Subject has a cardiac arrhythmia as identified at the time of screening for which at least one of the following criteria is met:
1. Subject requires coumadin or any other agent for chronic oral anticoagulation
2. Subject is likely to become hemodynamically unstable due to their arrhythmia
3. Subject has poor survival prognosis due to their arrhythmia
Subject has a left ventricular ejection fraction (LVEF) < 30%
Subject has undergone prior percutaneous coronary intervention (PCI) within the target vessel(s) during the last 12 months.
Subject requires future staged PCI either in target or non-target vessels or subject requires future peripheral interventions < 30 days after the index procedure.
Subject has received any solid organ transplants or is on a waiting list for any solid organ transplants.
At the time of screening, the subject has a malignancy that is not in remission.
Subject is receiving immunosuppressant therapy or has known immunosuppressive or severe autoimmune disease that requires chronic immunosuppressive therapy (e.g., human immunodeficiency virus, systemic lupus erythematosus, etc.). Note: corticosteroids are not included as immunosuppressant therapy.
Subject has previously received or is scheduled to receive radiotherapy to a coronary artery (vascular brachytherapy), or the chest/mediastinum.
Subject is receiving or will require chronic anticoagulation therapy (e.g., coumadin, dabigatran, apixaban, rivaroxaban or any other agent for any reason).
Subject has a platelet count < 100,000 cells/mm3 or > 700,000 cells/mm3.
Subject has a documented or suspected hepatic disorder as defined as cirrhosis or Child-Pugh ≥ Class B.
Subject has renal insufficiency as defined as an estimated glomerular filtration rate (GFR) < 30 ml/min/1.73m2 or dialysis at the time of screening.
Subject is high risk of bleeding for any reason; has a history of bleeding diathesis or coagulopathy; has had a significant gastro-intestinal or significant urinary bleed within the past six months.
Subject has had a cerebrovascular accident or transient ischemic neurological attack (TIA) within the past six months, or any prior intracranial bleed, or any permanent neurologic defect, or any known intracranial pathology (e.g., aneurysm, arteriovenous malformation, etc.).
Subject has extensive peripheral vascular disease that precludes safe 6 French sheath insertion. Note: femoral arterial disease does not exclude the patient if radial access may be used.
Subject has life expectancy < 5 years for any non-cardiac cause or cardiac cause.
Subject is in the opinion of the Investigator or designee, unable to comply with the requirements of the study protocol or is unsuitable for the study for any reason.
Subject is currently participating in another clinical trial that has not yet completed its primary endpoint.
Subject is part of a vulnerable population

Angiographic Exclusion Criteria:

All exclusion criteria apply to the target lesion(s) or target vessel(s).

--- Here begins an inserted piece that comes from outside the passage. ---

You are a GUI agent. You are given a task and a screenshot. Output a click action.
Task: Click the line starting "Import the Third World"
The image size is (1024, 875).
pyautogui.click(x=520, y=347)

Lesion which prevents successful balloon pre-dilatation
Lesion is located in left main.
Aorto-ostial RCA lesion.
Lesion located within 3 mm of the origin of the LAD or LCX.
Lesion involving a bifurcation with a:
1. side branch ≥ 2 mm in diameter, or
2. side branch with either an ostial or non-ostial lesion with diameter stenosis > 50%, or
3. side branch requiring dilatation.
Anatomy proximal to or within the lesion that may impair delivery of the Absorb BVS.
Vessel contains thrombus as indicated in the angiographic images or by intravascular ultrasound (IVUS) or optical coherence tomography (OCT).
Lesion or vessel involves a myocardial bridge.
Vessel has been previously treated with a stent at any time prior to the index procedure such that the Absorb BVS would need to cross the stent to reach the target lesion.
Vessel has been previously treated and the target lesion is within 5 mm proximal or distal to a previously treated lesion.
Target lesion located within an arterial or saphenous vein graft or distal to any arterial or saphenous vein graft.